Exercise input:
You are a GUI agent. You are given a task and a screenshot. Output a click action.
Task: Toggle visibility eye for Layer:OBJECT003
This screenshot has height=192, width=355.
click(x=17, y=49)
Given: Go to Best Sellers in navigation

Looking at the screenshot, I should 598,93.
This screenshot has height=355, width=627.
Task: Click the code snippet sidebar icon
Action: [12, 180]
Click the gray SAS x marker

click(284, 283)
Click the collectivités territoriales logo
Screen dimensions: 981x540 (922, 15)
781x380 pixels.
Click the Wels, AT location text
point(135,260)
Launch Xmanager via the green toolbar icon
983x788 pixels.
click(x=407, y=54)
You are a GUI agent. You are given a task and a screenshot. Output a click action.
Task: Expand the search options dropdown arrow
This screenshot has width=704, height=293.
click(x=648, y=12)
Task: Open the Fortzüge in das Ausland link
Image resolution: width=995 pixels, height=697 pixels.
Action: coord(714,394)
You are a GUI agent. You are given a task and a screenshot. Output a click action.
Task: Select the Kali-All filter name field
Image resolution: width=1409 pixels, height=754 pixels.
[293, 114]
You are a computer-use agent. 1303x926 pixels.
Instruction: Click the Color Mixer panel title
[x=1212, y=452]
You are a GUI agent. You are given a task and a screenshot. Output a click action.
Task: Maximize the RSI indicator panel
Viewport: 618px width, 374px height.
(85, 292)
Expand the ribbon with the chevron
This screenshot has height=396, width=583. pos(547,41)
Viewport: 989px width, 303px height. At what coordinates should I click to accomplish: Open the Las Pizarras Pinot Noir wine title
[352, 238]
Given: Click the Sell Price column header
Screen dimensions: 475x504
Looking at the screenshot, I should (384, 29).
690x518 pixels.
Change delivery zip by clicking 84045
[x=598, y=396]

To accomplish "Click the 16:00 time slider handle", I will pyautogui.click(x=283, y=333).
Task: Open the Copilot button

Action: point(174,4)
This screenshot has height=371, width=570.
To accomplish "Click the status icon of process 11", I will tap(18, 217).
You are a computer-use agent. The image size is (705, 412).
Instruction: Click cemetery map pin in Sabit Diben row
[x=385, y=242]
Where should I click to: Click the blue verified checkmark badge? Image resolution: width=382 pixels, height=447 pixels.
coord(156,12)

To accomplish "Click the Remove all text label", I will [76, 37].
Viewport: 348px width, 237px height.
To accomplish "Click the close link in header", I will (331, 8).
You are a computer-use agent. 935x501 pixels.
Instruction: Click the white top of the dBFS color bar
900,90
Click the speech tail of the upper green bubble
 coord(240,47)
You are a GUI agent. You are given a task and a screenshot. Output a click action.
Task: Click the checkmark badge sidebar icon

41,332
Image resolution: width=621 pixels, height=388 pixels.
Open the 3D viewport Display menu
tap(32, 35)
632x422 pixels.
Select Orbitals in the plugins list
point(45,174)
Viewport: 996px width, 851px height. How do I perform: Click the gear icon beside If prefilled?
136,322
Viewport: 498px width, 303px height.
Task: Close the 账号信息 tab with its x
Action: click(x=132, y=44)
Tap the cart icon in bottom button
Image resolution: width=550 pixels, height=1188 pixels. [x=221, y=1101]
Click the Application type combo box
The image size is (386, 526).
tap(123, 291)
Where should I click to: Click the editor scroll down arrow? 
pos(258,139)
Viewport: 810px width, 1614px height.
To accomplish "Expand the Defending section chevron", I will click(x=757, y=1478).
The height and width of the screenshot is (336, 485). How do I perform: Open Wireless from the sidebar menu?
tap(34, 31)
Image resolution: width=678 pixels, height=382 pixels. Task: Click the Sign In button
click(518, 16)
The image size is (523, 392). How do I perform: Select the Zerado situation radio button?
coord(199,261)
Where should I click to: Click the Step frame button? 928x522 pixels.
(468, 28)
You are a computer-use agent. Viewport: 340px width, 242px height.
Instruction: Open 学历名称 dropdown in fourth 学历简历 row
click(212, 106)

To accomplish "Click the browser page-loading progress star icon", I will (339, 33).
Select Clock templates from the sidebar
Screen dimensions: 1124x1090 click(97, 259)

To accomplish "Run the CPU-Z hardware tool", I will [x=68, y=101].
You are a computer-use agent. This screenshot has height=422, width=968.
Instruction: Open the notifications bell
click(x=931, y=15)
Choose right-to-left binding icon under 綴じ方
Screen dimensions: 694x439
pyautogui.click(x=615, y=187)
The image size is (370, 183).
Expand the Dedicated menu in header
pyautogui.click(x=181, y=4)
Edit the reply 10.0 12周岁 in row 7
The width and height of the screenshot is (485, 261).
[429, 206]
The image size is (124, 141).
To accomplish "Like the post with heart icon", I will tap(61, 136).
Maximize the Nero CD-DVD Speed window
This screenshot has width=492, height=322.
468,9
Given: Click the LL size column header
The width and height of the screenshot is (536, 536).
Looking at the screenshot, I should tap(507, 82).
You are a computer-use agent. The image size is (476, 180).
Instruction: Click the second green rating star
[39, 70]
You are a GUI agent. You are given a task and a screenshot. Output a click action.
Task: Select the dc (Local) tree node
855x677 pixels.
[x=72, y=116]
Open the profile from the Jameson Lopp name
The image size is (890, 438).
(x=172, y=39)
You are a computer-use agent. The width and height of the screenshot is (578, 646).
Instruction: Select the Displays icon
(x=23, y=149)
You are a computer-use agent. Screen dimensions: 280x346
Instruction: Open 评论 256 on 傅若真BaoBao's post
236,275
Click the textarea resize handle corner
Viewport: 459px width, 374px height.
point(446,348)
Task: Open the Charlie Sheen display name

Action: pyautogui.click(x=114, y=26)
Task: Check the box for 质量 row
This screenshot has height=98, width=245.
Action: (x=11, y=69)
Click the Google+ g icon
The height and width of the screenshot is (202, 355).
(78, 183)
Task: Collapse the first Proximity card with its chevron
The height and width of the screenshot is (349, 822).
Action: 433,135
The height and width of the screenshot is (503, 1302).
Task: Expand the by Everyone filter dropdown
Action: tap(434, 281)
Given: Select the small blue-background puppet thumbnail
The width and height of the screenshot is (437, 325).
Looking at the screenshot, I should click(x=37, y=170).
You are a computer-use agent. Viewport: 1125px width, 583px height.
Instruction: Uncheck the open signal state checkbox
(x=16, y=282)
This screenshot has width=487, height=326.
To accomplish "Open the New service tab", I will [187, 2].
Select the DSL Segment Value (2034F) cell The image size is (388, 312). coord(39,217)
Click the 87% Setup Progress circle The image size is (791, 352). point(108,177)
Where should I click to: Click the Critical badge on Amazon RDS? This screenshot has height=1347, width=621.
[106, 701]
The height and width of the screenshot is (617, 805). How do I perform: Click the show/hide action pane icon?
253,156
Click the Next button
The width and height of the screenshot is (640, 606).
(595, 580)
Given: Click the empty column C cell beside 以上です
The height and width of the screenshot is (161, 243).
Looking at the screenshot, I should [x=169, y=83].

What is required:
All lines in the listing above from the line containing "855x677 pixels." to the line containing "This screenshot has width=487, height=326.", inclusive, should be retyped exactly; no other lines should appear.

Answer section:
855x677 pixels.
[x=72, y=116]
Open the profile from the Jameson Lopp name
The image size is (890, 438).
(x=172, y=39)
You are a computer-use agent. The width and height of the screenshot is (578, 646).
Instruction: Select the Displays icon
(x=23, y=149)
You are a computer-use agent. Screen dimensions: 280x346
Instruction: Open 评论 256 on 傅若真BaoBao's post
236,275
Click the textarea resize handle corner
Viewport: 459px width, 374px height.
point(446,348)
Task: Open the Charlie Sheen display name

Action: pyautogui.click(x=114, y=26)
Task: Check the box for 质量 row
This screenshot has height=98, width=245.
Action: (x=11, y=69)
Click the Google+ g icon
The height and width of the screenshot is (202, 355).
(78, 183)
Task: Collapse the first Proximity card with its chevron
The height and width of the screenshot is (349, 822).
Action: 433,135
The height and width of the screenshot is (503, 1302).
Task: Expand the by Everyone filter dropdown
Action: tap(434, 281)
Given: Select the small blue-background puppet thumbnail
The width and height of the screenshot is (437, 325).
Looking at the screenshot, I should click(x=37, y=170).
You are a computer-use agent. Viewport: 1125px width, 583px height.
Instruction: Uncheck the open signal state checkbox
(x=16, y=282)
This screenshot has width=487, height=326.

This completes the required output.